| To be done |
Rewrite the entries below with "SharePoint" swapped for "OneDrive" and everything else unchanged. Leave the pictures out of your answer.

--- Start Material shown ---

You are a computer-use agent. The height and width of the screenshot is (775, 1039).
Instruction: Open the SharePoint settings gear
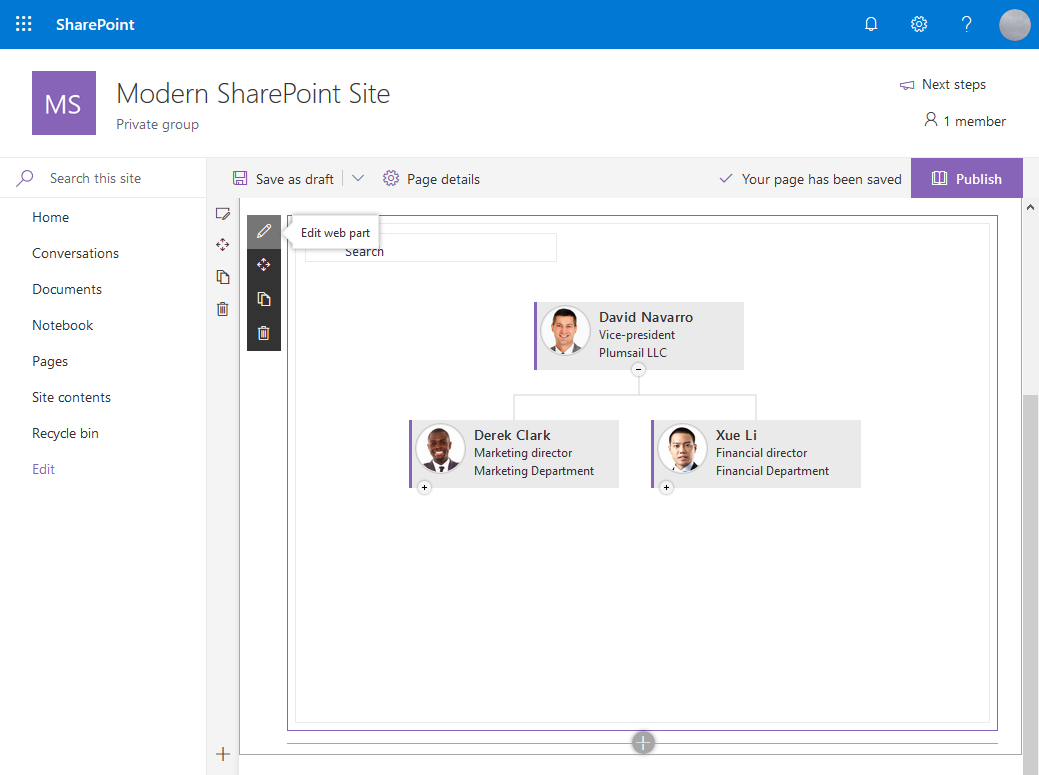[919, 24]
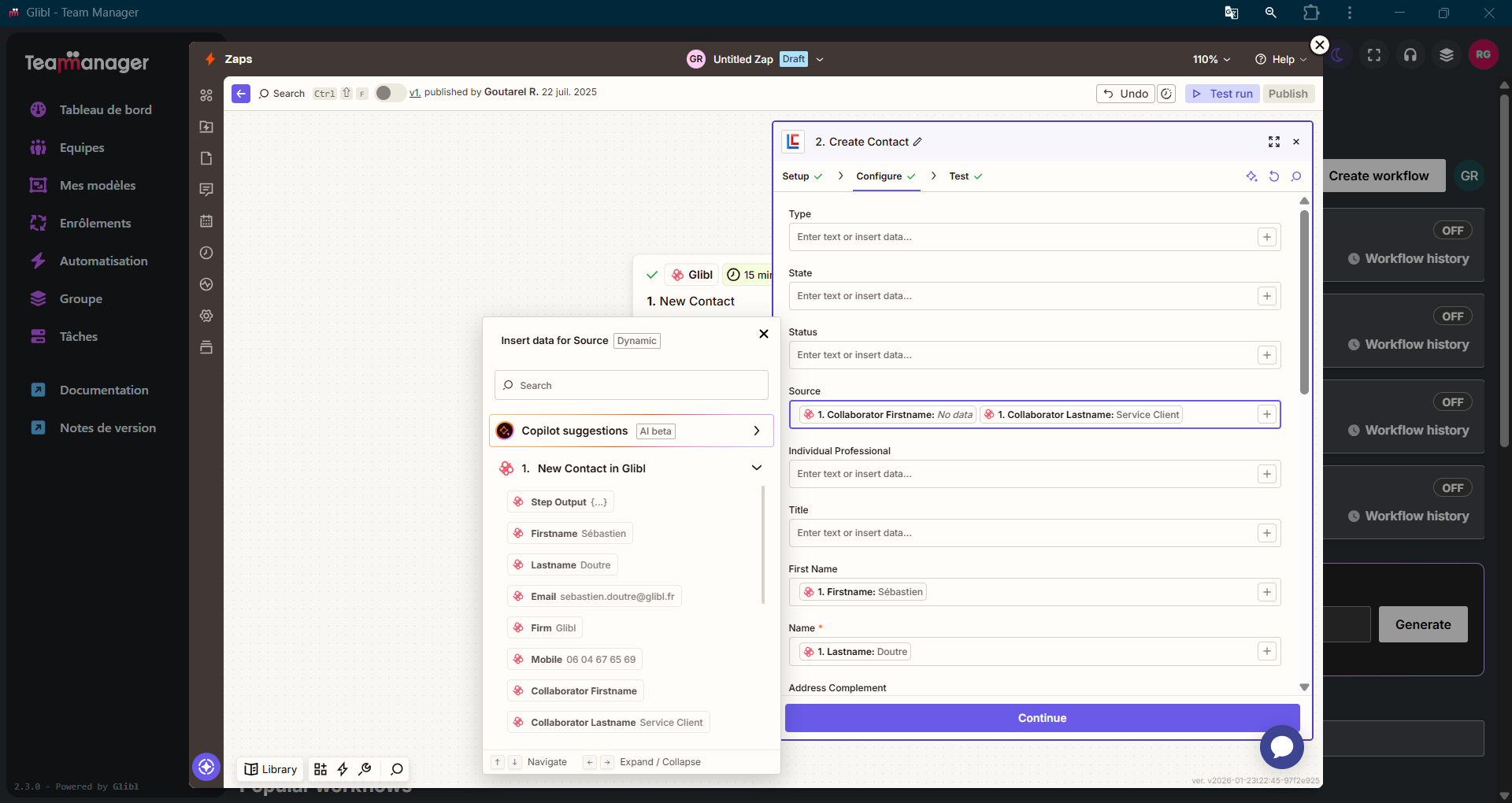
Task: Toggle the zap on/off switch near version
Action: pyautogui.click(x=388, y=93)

--- End Material shown ---

| Reply |
You are a computer-use agent. The height and width of the screenshot is (775, 1039).
Instruction: Open the OneDrive settings gear
[919, 24]
Task: Toggle the zap on/off switch near version
Action: pyautogui.click(x=388, y=93)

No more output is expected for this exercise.